**Objective:** Copy out each of the entries below word for word, leaving out the pictures.

**Recorded information:**
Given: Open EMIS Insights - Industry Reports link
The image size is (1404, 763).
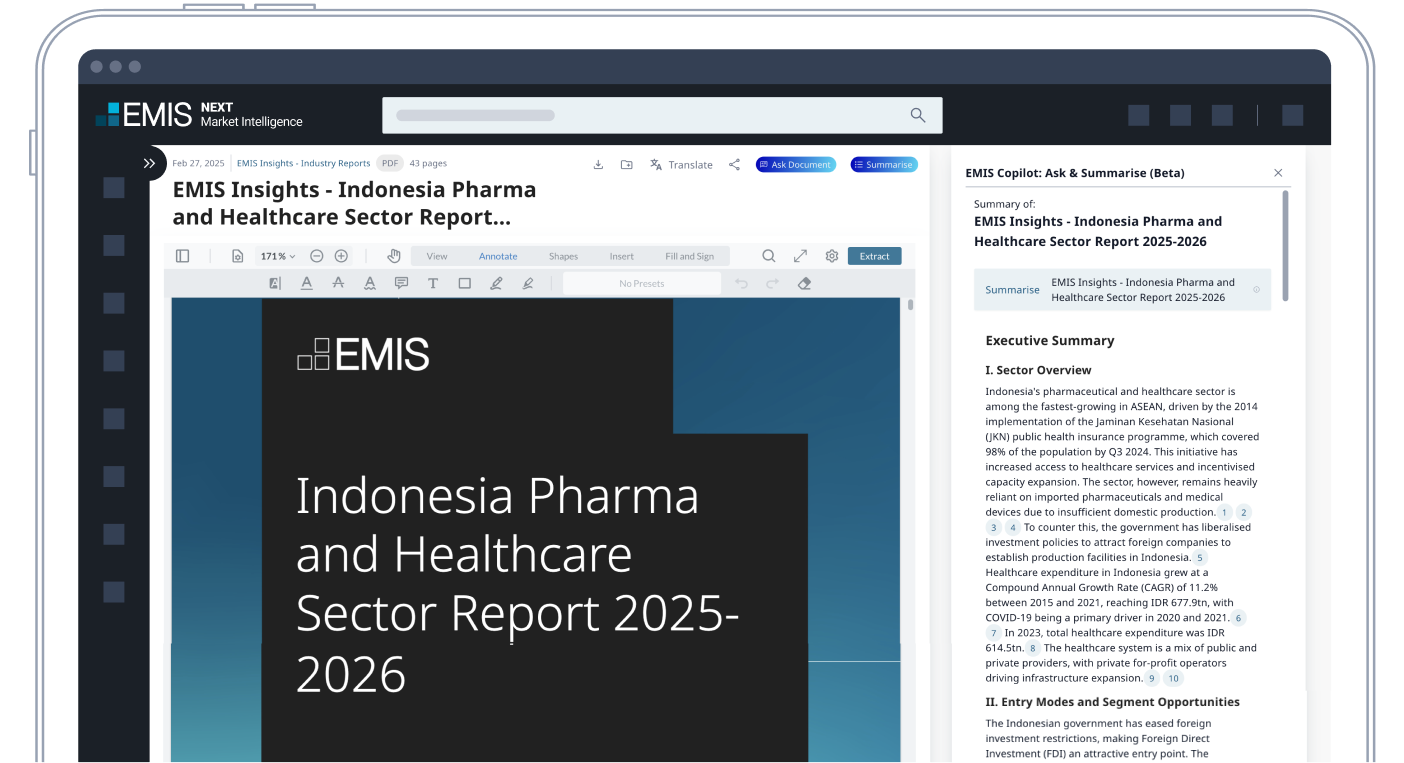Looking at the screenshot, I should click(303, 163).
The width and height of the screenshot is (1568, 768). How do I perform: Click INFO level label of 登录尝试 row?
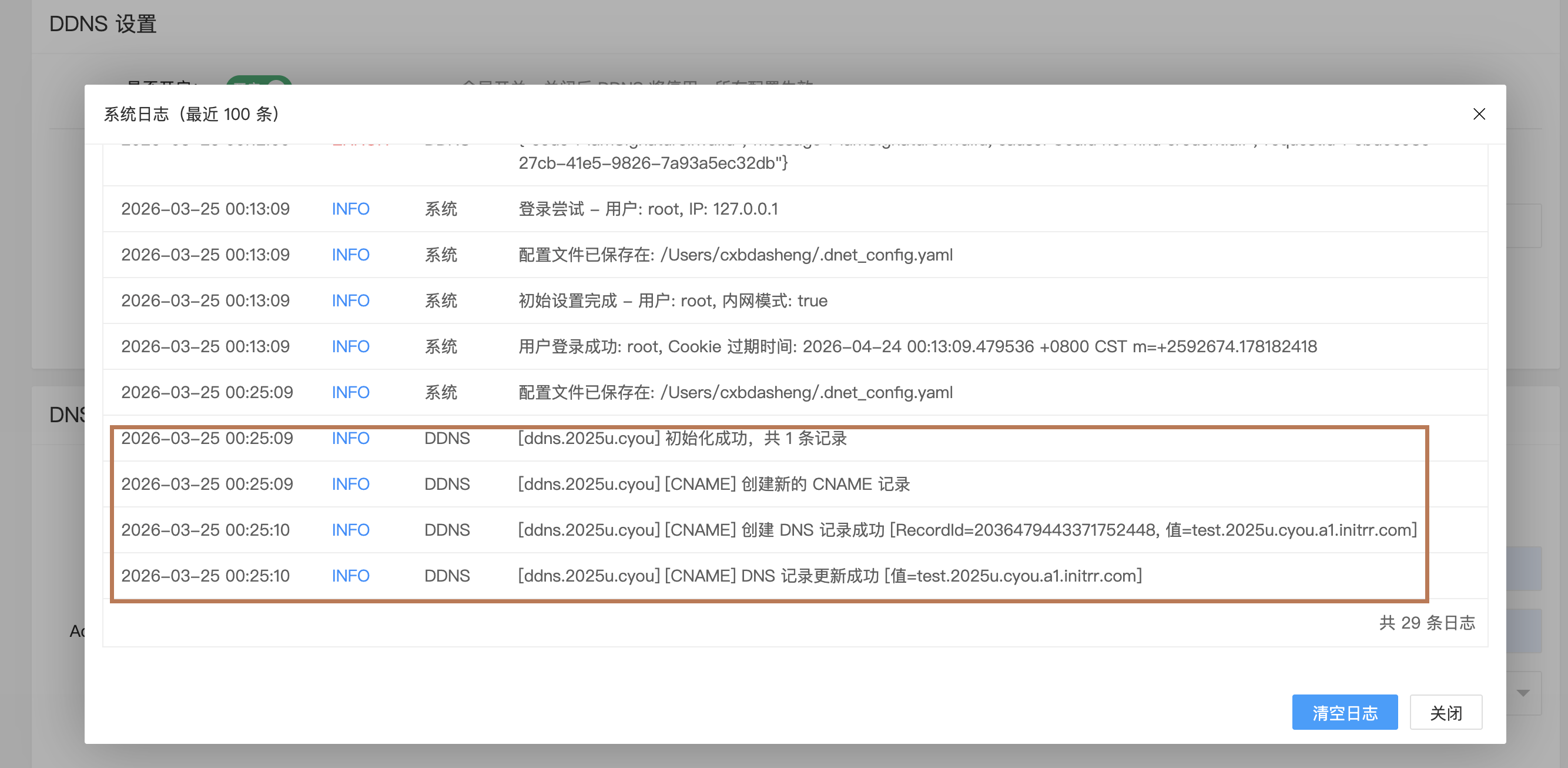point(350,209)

**The completed task:**
Given: Open EMIS Insights - Industry Reports link
The image size is (1404, 763).
Looking at the screenshot, I should click(303, 163).
The width and height of the screenshot is (1568, 768). How do I perform: Click INFO level label of 登录尝试 row?
point(350,209)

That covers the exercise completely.